OPINION: Next up for cancellation: high school algebra, geometry, trigonometry

by Roger Guffey

The cultural shift to the political right will have foreseeable consequences, but banning of controversial books such as “Huckleberry Finn,” “To Kill a Mockingbird,” “Catcher in the Rye,” and “The Grapes of Wrath” is inevitable because they make students uncomfortable.

 In my opinion, the easily offended censors are banning works in the wrong subject. My career as a math teacher taught me that the real horrifying subjects that cause sleepless nights in high school students: math, especially algebra, geometry, and trigonometry.

Let’s start with the principal boogeyman of ninth graders everywhere: algebra. I mean, c’mon does anyone really care what x is? I asked 100 random people about their experiences in high school algebra and every one of them told me that they never used algebra at any time in their daily lives. Not once.

The ultra conservatives claimed that the commutative property taught in algebra is perilously close to communism and its cousin the distributive property is obviously an ideological euphemism for the redistribution of wealth. Critics of the mathematics curriculum point out that the books used in algebra refer to imaginary and irrational numbers like pi.

Don’t get me started on fractions.

The Bible never uses the word fractions in either testament so why should students have to learn them? In recent years, some critics have questioned the math curriculum. Professor emeritus Andrew Hacker of CUNY has openly stated that high school students should not have to learn algebra. Hacker argues that algebra is the primary impediment to education and that banning it will increase graduation rates.

As bad as algebra is, most students hate geometry even more vehemently. Plane geometry teaches heresies about the earth being round when the Bible clearly refers to the four corners of the earth. In I Kings tells us that the circumference of a circle is three times the diameter, but geometry argues that the ratio is pi or about 3.14. I guess three is close enough for Biblical work. Like most right-thinking Americans, the only time I need trigonometry is to find the trigger on my AR 15 or AK 47.

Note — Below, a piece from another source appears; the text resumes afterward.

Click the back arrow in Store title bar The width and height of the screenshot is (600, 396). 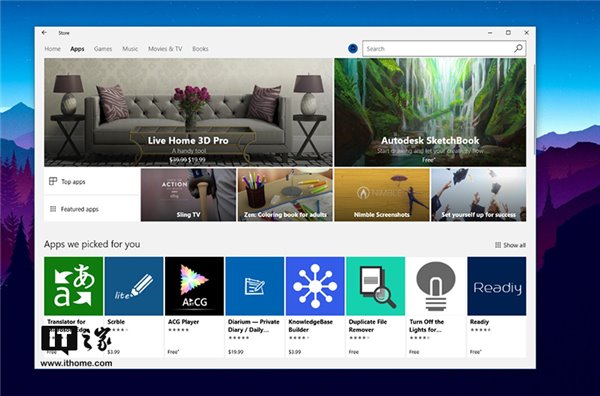[x=44, y=33]
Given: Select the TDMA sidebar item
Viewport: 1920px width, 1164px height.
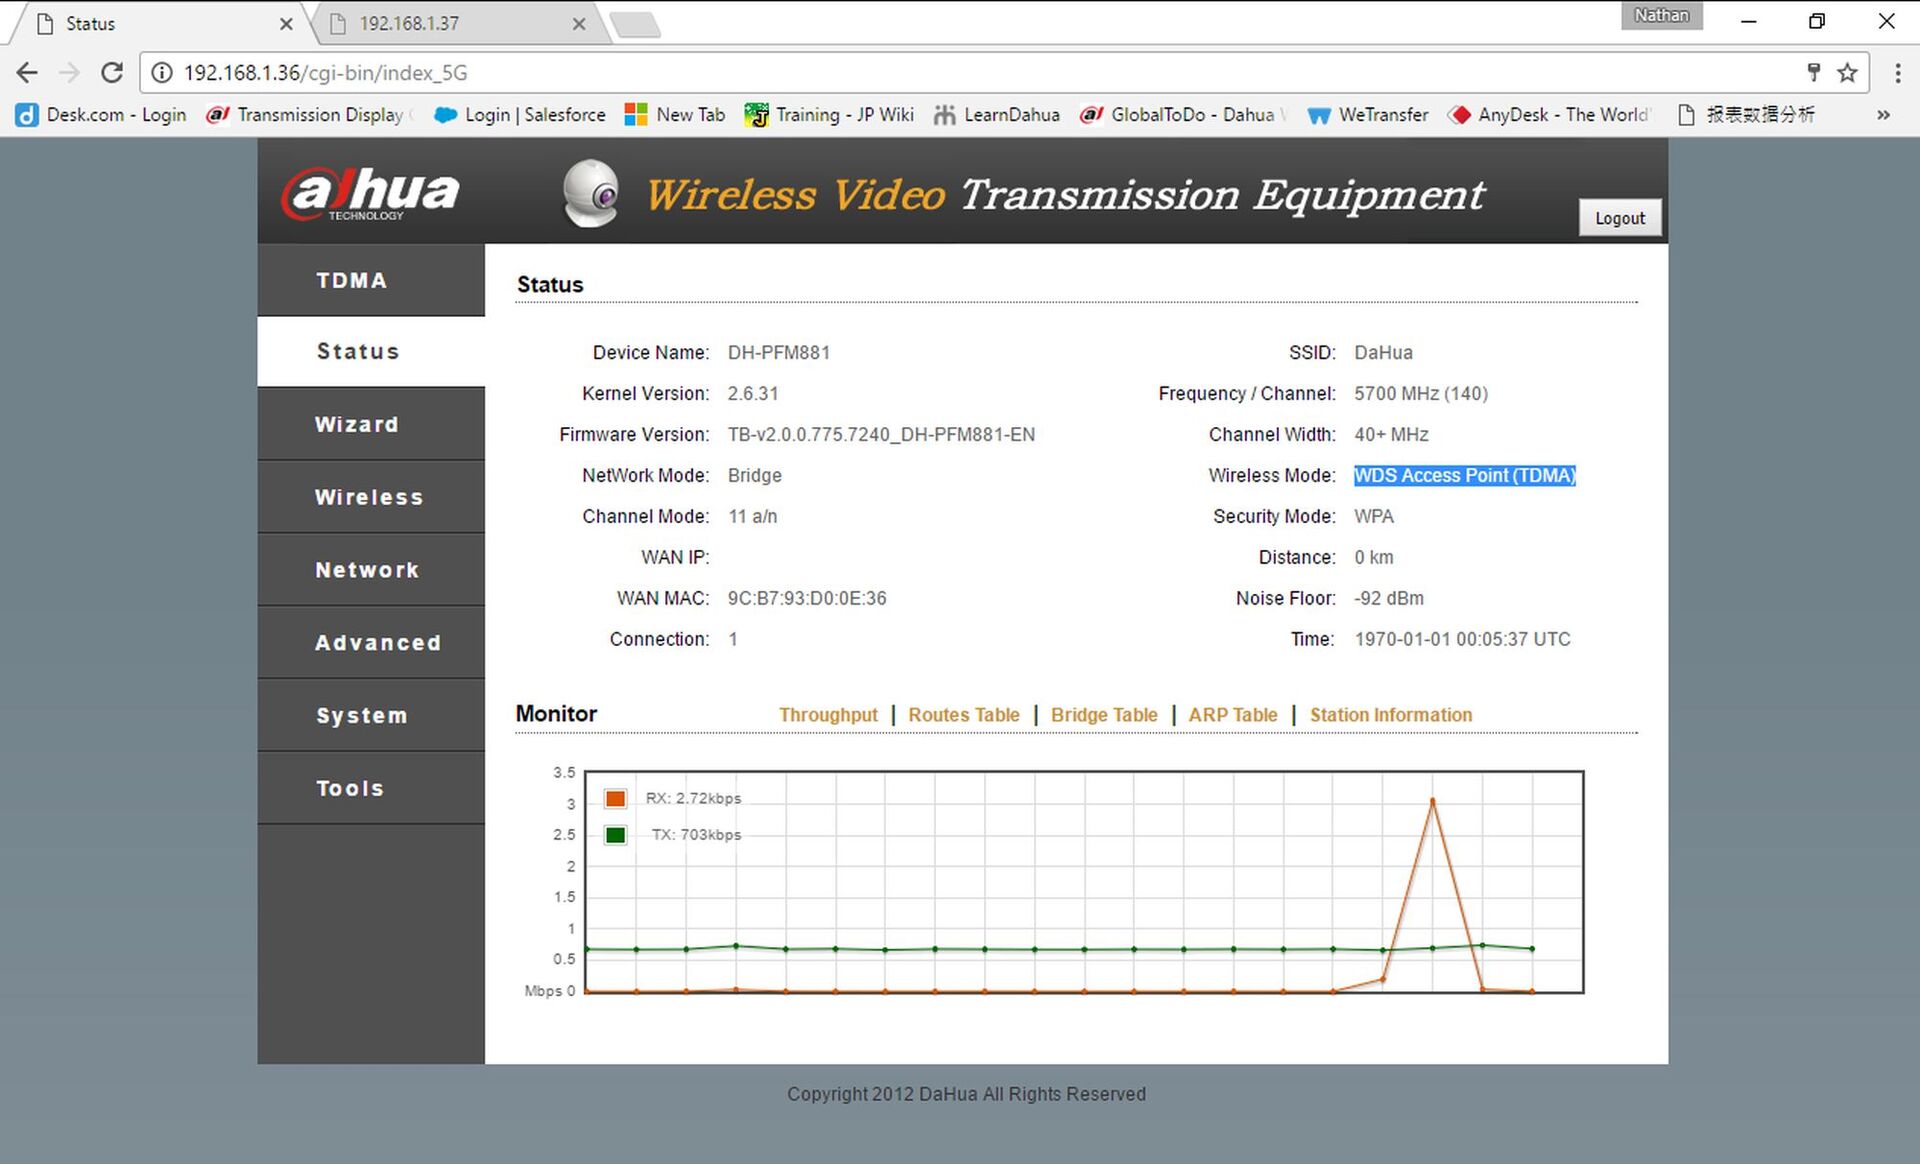Looking at the screenshot, I should point(352,281).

As long as we are banning books that foster student discomfort, let’s add science books to the list. Pete Hegseth, Secretary of Defense and one-time commentator on Fox news, once bragged that he had not washed his hands in ten years: germs are not real because he cannot see them.

A cursory internet search found a wide variety of websites that encourage teaching math from a Christian perspective. We Kentuckians are lucky because we can learn all the science we need by going to the Creation Museum and Noah’s Ark Park. Movies such as Jurassic Park perpetuate falsehoods that Tyrannosaurus rex are predators, not herbivores. I have seen every episode of The Flintstones and I have never seen any human being killed and eaten by the dinosaurs cavemen used for everyday life.

The so-called fossils of dinosaurs were planted by Satan to confuse weak-minded people about timeline of creation. We can use mathematics to estimate the age of the earth using Biblical verses. God created man on the sixth day so the rest of creation took the other five days. Using Genesis 5 and 11, Abraham lived about 2000 BC, or about 4000 years ago. Jesus lived about 2000 years ago so the earth is only about 6000 years old plus the first 5 days.

I did all of those calculations without using algebra, geometry, or trigonometry.

Figures don’t lie, but liars figure. We must nip the godlessness of high school math classes by drawing a line in the sand to prevent algebra, geometry and trigonometry from torturing young impressionable minds of our precious youth.


By: Roger Guffey, a retired math teacher in Lexington.